The topics in this story are: impact evaluation, job-training, employability, skills, regression discontinuity, before-after analysis, experimental evaluation, excess demand.
Let’s imagine a program that trains young people who are living in a context of vulnerability, proving them with 6 months of training in both technical and socioemotional skills, and giving them better chances at finding employment.
The Program Coordinator (PC) meets the Monitoring and Evaluation Specialist (S). The purpose of the meeting: to decide how the program will be evaluated. After an informal chat about bad traffic and the weather, they start discussing the issue at hand.
S: Alright. Let’s get to business. What are you looking for?
PC: Simple.
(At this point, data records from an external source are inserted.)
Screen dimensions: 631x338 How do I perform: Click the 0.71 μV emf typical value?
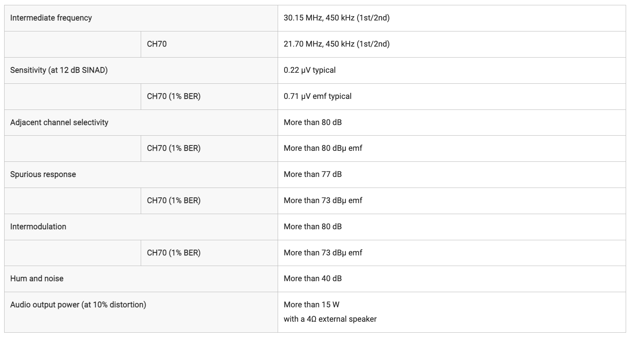[317, 96]
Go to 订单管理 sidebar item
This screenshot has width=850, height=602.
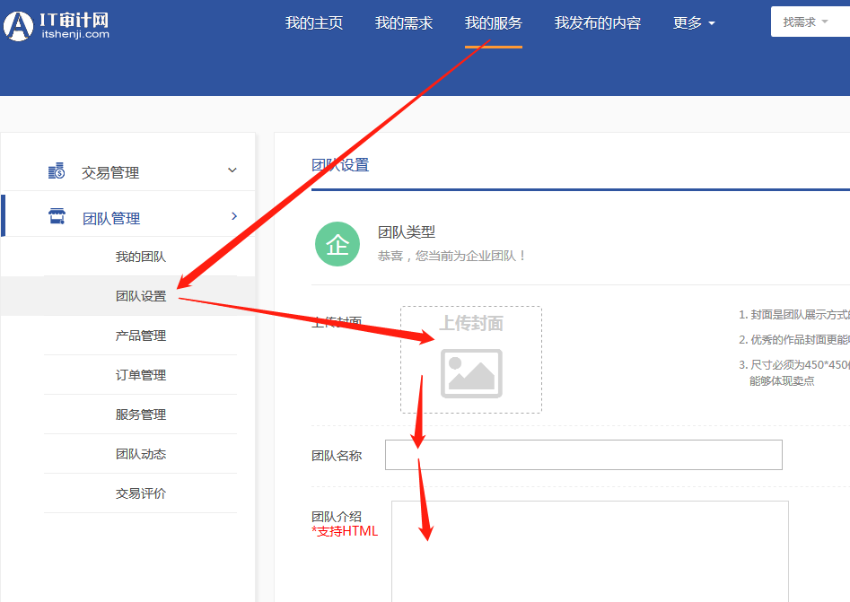click(x=141, y=375)
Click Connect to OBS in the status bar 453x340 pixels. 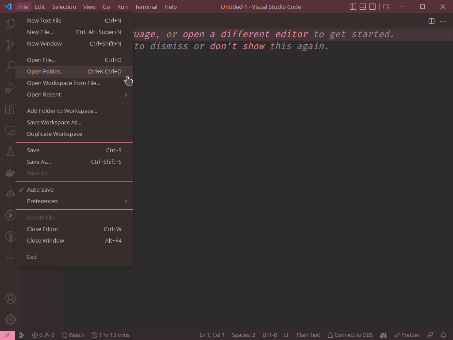point(350,335)
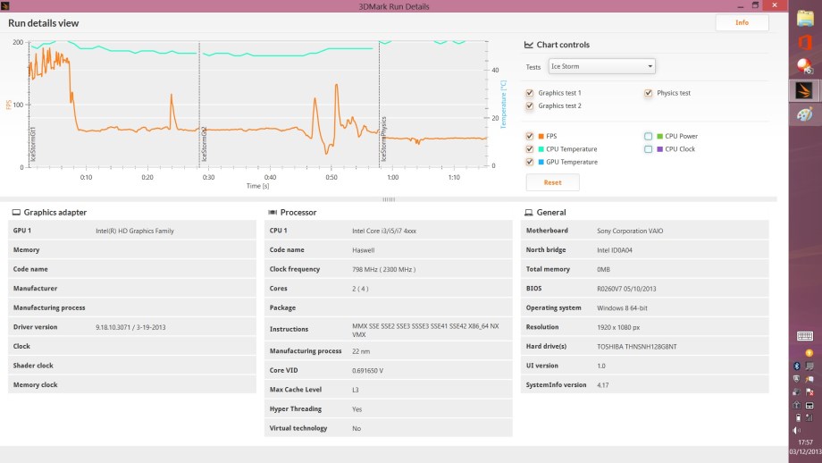The width and height of the screenshot is (822, 463).
Task: Click the IceStormGT2 marker line on chart
Action: click(199, 107)
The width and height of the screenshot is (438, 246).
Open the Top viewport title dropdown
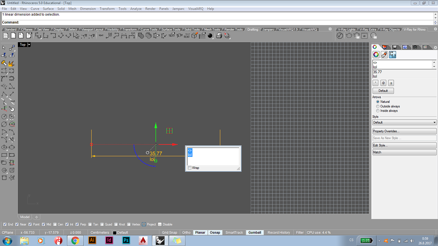click(x=29, y=44)
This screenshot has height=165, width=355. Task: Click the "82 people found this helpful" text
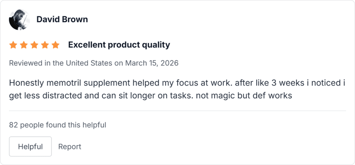click(58, 125)
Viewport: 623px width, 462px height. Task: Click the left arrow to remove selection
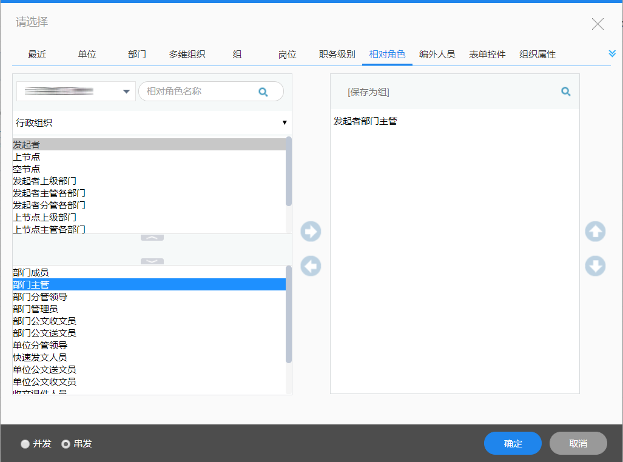[310, 266]
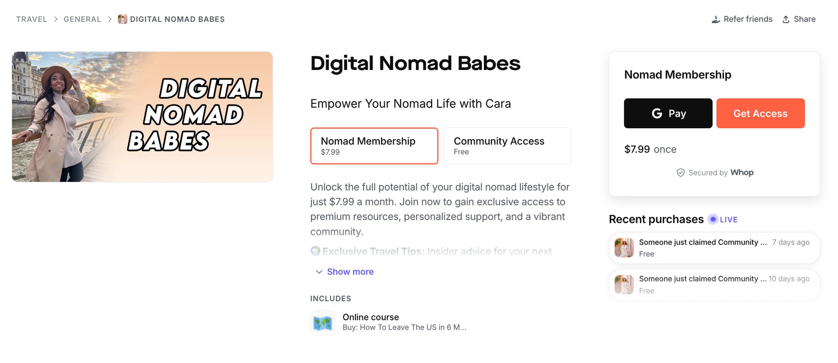Image resolution: width=838 pixels, height=363 pixels.
Task: Open the How To Leave The US course
Action: [404, 327]
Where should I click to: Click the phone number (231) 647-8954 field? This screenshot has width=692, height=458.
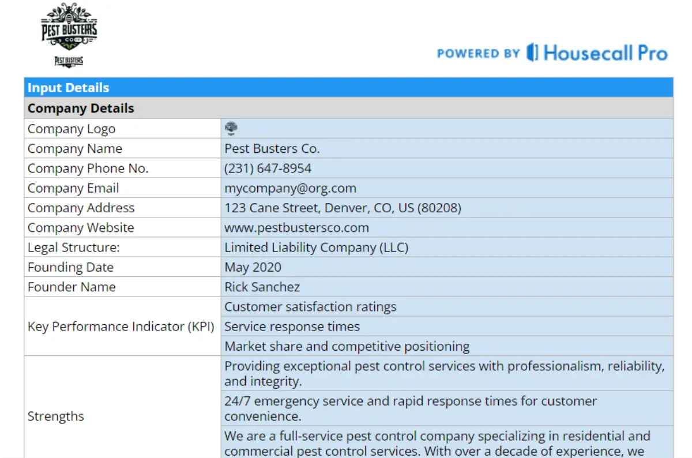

We just want to measure the impact of our training program.
S: (With a mocking tone) What exactly are you referring to when you say “measure the impact”. You want to measure the number of people who are trained or…?
PC: (interrupts laughing out loud) You know that’s not what I’m talking about. I’m talking about measuring the real impact. I want to know if the kids who went through the program are employed.
S: Alright. You don’t need an impact evaluation for that. You just have to apply a questionnaire to those who graduate and see if they are employed at the moment.
PC: I don’t get it. Why are you saying that’s not measuring the impact of the program? For kids who are coming from a context of vulnerability getting a job is a huge improvement in their lives!
S: Naturally. I wouldn’t argue against that. But that’s not measuring the program’s impact…
PC: (Interrupts again) Sorry, but for the kids getting a job means a huge change in their life prospects, the opportunity to get an income, health insurance, the chance to learn and grow into a career… it’s a long-term growth opportunity.
S: I agree with that one hundred percent.
CP: Then what?
S: To evaluate the impact of a program doesn’t necessarily mean to evaluate long-term changes in quality of life. Evaluating impact comes down to measuring how much of that change is specifically the result of the program.
PC: Alright. I get it. We have to look at the change and not just at the current situation. Some of the kids might have started in the program already having a job, so finding out that they are currently working doesn’t say much in itself.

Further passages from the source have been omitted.